▶ [Required work]
[1] In the 1922 Shaw Bears article, why does the head coach line show "(2nd season)" after Henry B. Hucles?
[2] Please reproduce the 1922 Shaw Bears article between "- Head coach: Henry" and "in conference play.", inclusive, swapping "Colored Intercollegiate Athletic Association" for "CIAA".
[3] Translate this sentence from the 1922 Shaw Bears article into Spanish: "Led by Henry B. Hucles in his second and final year as head coach the team compiled an overall record of 5–2–1 and a mark of 1–1 in conference play."
** start of Text provided **
- Conference: Colored Intercollegiate Athletic Association
- Record: 5–2–1 (1–1 CIAA)
- Head coach: Henry B. Hucles (2nd season);

= 1922 Shaw Bears football team =

American college football season

The 1922 Shaw Bears football team was an American football team that represented Shaw University as a member of the Colored Intercollegiate Athletic Association (CIAA) during the 1922 college football season. Led by Henry B. Hucles in his second and final year as head coach the team compiled an overall record of 5–2–1 and a mark of 1–1 in conference play.
** end of Text provided **
** start of Provided material **
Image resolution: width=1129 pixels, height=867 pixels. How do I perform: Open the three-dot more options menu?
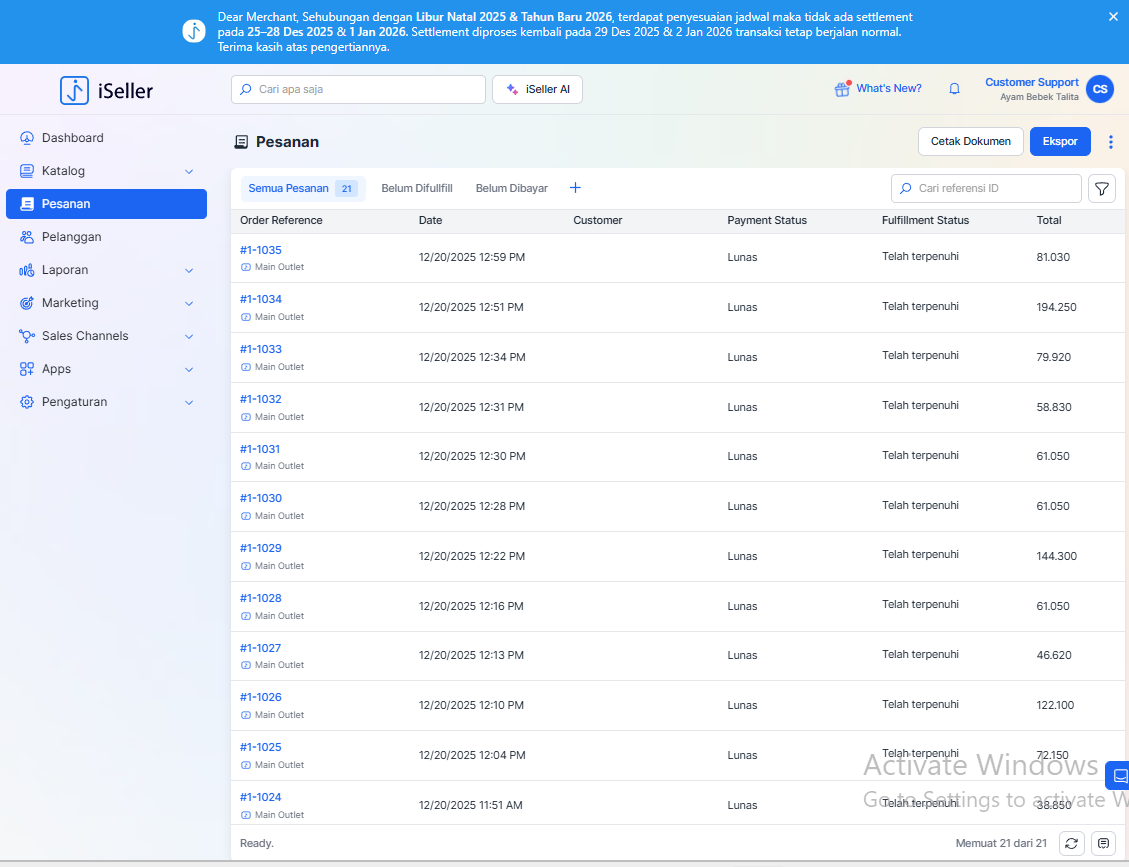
** end of Provided material **
▶ [Outputs by task]
[1] The article says Henry B. Hucles led the team in 1922 in his second and final year as head coach. That is why his line shows "(2nd season)".

[2]
- Head coach: Henry B. Hucles (2nd season);

= 1922 Shaw Bears football team =

American college football season

The 1922 Shaw Bears football team was an American football team that represented Shaw University as a member of the CIAA (CIAA) during the 1922 college football season. Led by Henry B. Hucles in his second and final year as head coach the team compiled an overall record of 5–2–1 and a mark of 1–1 in conference play.

[3] Dirigido por Henry B. Hucles en su segundo y último año como entrenador principal, el equipo compiló un récord general de 5–2–1 y una marca de 1–1 en partidos de conferencia.